Economists such as Simon Johnson have said this played a major role in the narrowing of spreads between, say, German and Greek borrowing rates in the first decade of the euro.
In May 2008, looking back on the first decade of the single currency, Mr Trichet himself said: "From the very beginning, the successful launch of the euro and the strong credibility of the newly created monetary authority led to a convergence of market interest rates at all maturities around the lowest interest rates prevailing prior to the euro."
However, in our interview, Mr Trichet gave the criticism short shrift, and categorically denied that he had ever pointed to the narrowing of interest rate differentials as a sign of the euro's success. If there had been mistakes, he seemed to suggest, they were the mistakes of governments and investors, not the ECB. It was their "benign neglect" that caused all the trouble.
So much for the past. What about the future? Mr Trichet said the deal struck at last week's summit of eurozone heads was a step in the right direction, but (yes) more work was needed, and the reduction in the debt owed by the Greek government must be a one-off event.
He also said that financial markets had been "hectic and erratic" in their judgements of individual economies, and the eurozone economies were much stronger - in the language of economics, their "fundamentals" were much better - than the crisis headlines might suggest.
For me, that was when it got interesting, because his critics say it is precisely when markets are at their most "hectic" - i.e. irrational - that central banks need to step in, to bring investors to their senses and put a floor under the prices. In this case, the ECB might put a floor under the price of borrowing for the Italian, and maybe even the French, governments, by saying it would stand behind them no matter what.
There are very few governments in the world who would not find themselves unable to repay their debt, given a sufficiently high interest rate, for a sufficiently long period of time. But once again, Mr Trichet did not think the "erratic" nature of markets had broader implications for the ECB - at least when it comes to governments. It was only politicians who could end the crisis, by convincing investors that Europe's public finances were under control.
He has a point.
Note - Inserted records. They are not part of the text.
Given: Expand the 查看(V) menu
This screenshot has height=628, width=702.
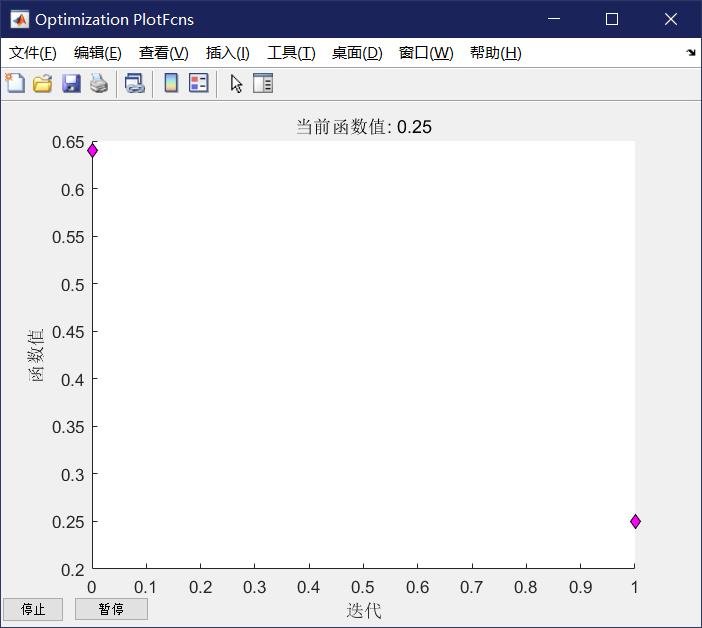Looking at the screenshot, I should coord(163,53).
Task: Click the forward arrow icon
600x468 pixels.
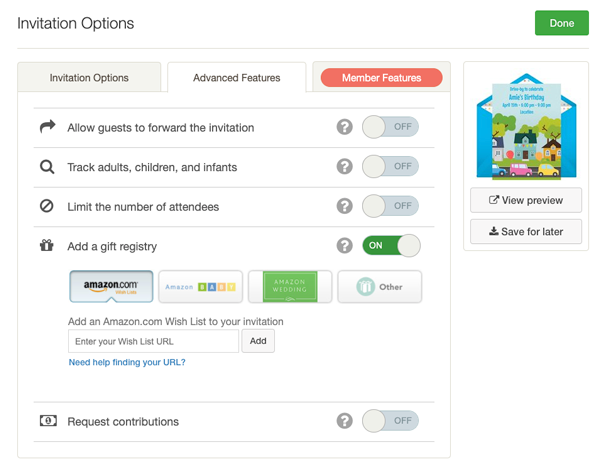Action: coord(47,127)
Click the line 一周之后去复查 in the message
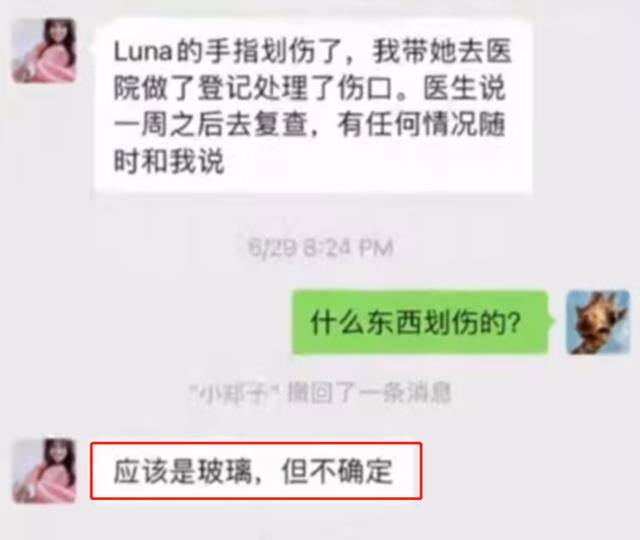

Many would say a central bank cannot be a true "lender of last resort" in a currency union that does not share a common treasury, or at least it cannot play that role without seriously overstepping its mandate - and raising big questions about the democratic legitimacy of what it is doing.
But I was less convinced by Mr Trichet's insistence, throughout the interview, that the eurozone crisis was not so very different from the financial tensions that all countries have had to go through in the past few years.
The crisis, he said, "held an x ray" to every advanced economy, revealing their hidden flaws; in the case of the eurozone, those flaws had simply centred around governments, and the economic governance of the euro system.
Watching this long drawn-out crisis, which has had so many crunch points and so much fallout for other countries, many would surely disagree with Mr Trichet's notion - that the eurozone was a basically strong economy, with a few local difficulties to sort out.
It is true that the big imbalances are between different parts of the eurozone - not between the eurozone and the rest of the world. That is in contrast with the US, with its large current account deficit and its borrowing from China. But the eurozone's strengths do not count for much, if it cannot resolve its internal imbalances without wreaking mayhem in global markets.
Outsiders, watching the interview, might also quibble with Mr Trichet's claim, that it was "entirely normal" for 17 of the richest countries in the world to be scrabbling around for ways to turn 440bn euros into one trillion euros - which do not actually involve spending any money.
Then again, who knows what might seem normal if you've just spent the past eight years at the helm of the ECB.